===== The records =====

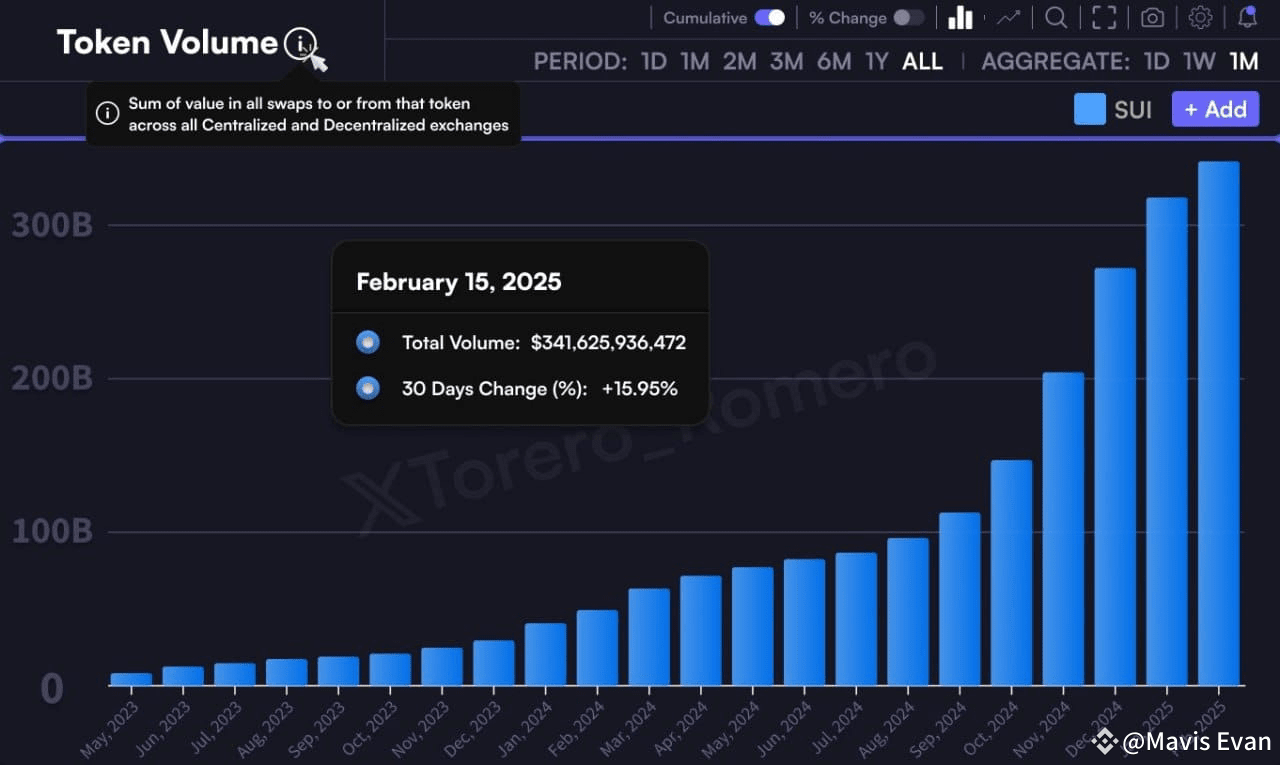The image size is (1280, 765).
Task: Switch aggregate to 1W
Action: tap(1199, 61)
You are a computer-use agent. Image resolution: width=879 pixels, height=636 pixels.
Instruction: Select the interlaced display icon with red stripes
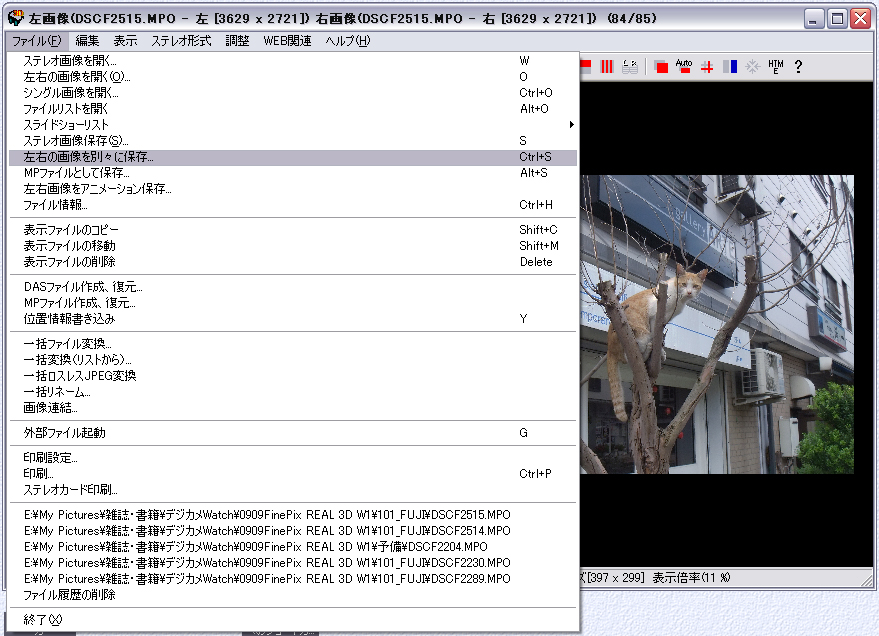click(x=606, y=65)
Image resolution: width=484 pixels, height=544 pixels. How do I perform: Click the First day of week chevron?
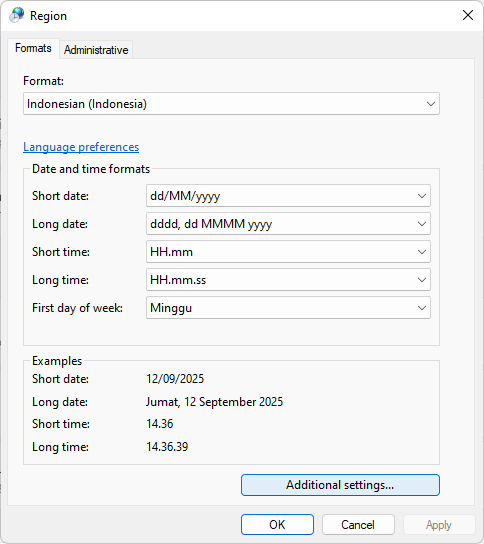coord(422,307)
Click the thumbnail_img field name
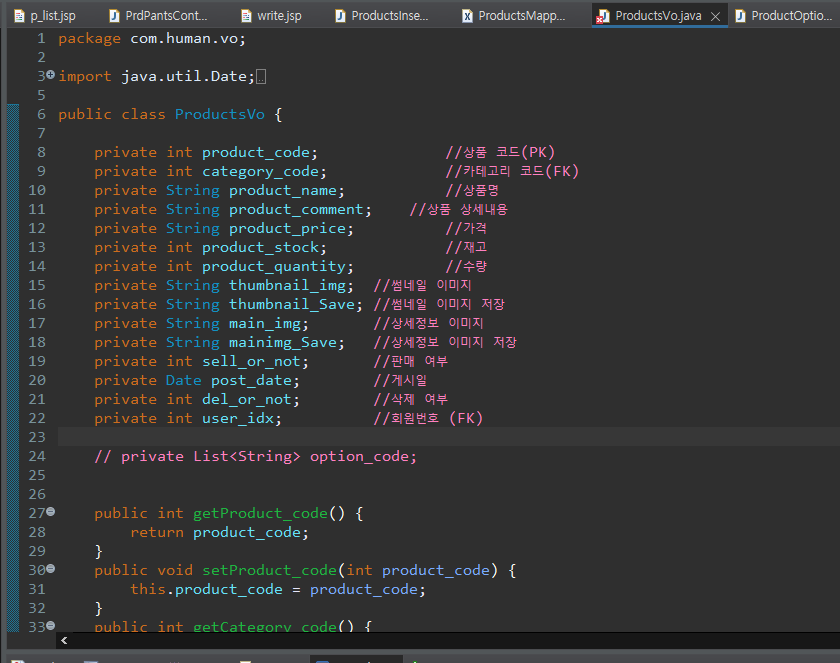 [290, 285]
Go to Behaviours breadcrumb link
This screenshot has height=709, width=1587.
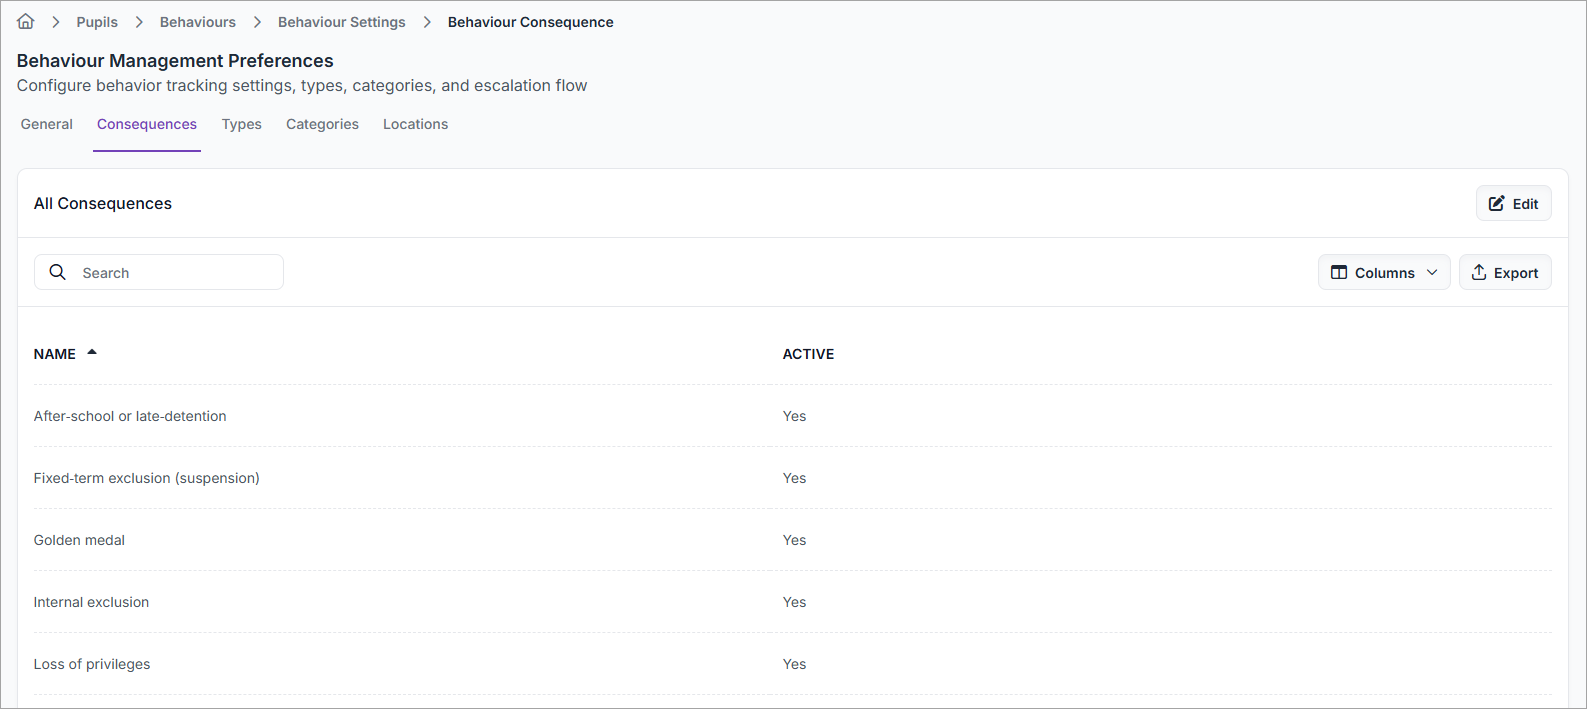(198, 22)
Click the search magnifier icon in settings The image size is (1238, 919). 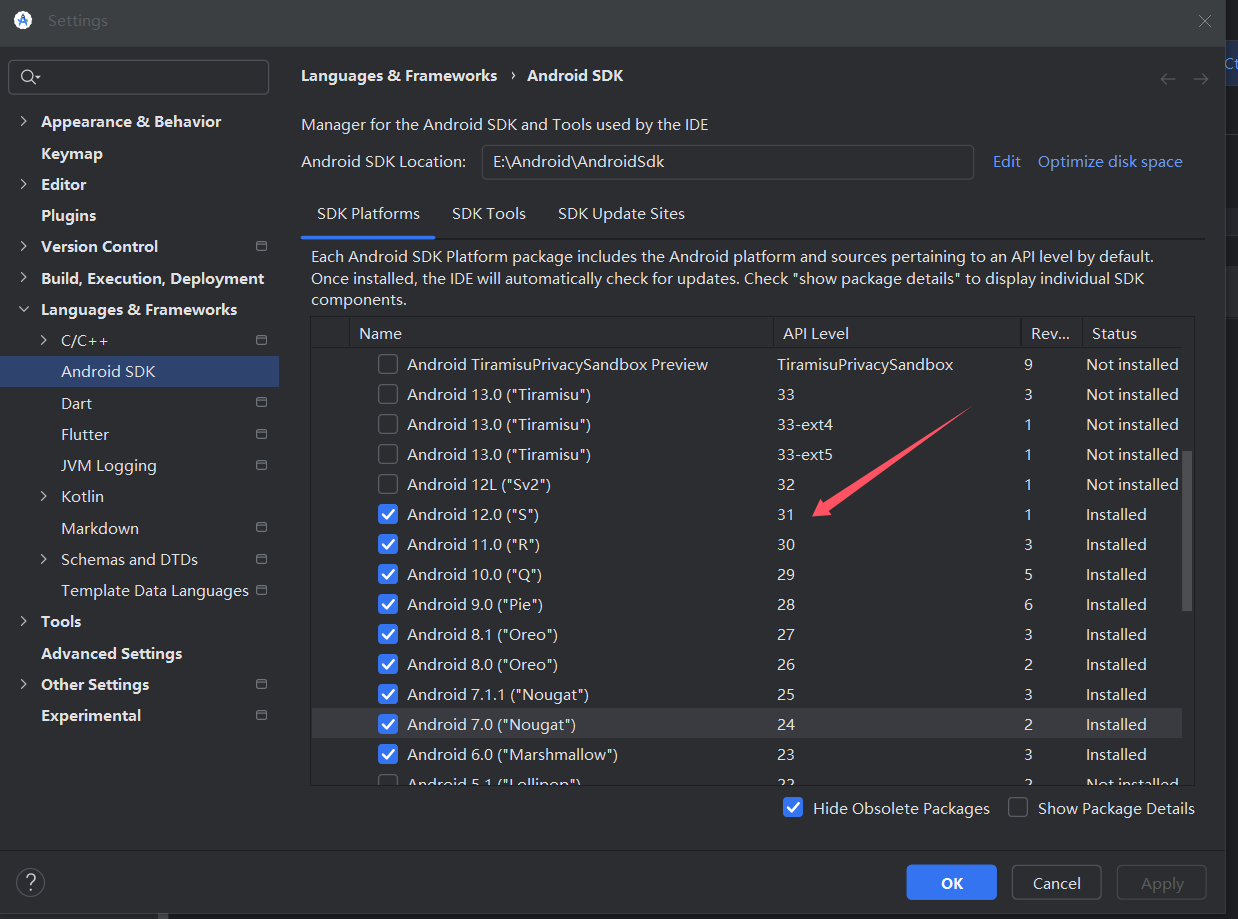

=====

Reproduce exactly, without any picture, the lines from the one bearing "Go to Behaviours breadcrumb link" to the last line of the records above.

Go to Behaviours breadcrumb link
This screenshot has height=709, width=1587.
(198, 22)
Click the search magnifier icon in settings The image size is (1238, 919). 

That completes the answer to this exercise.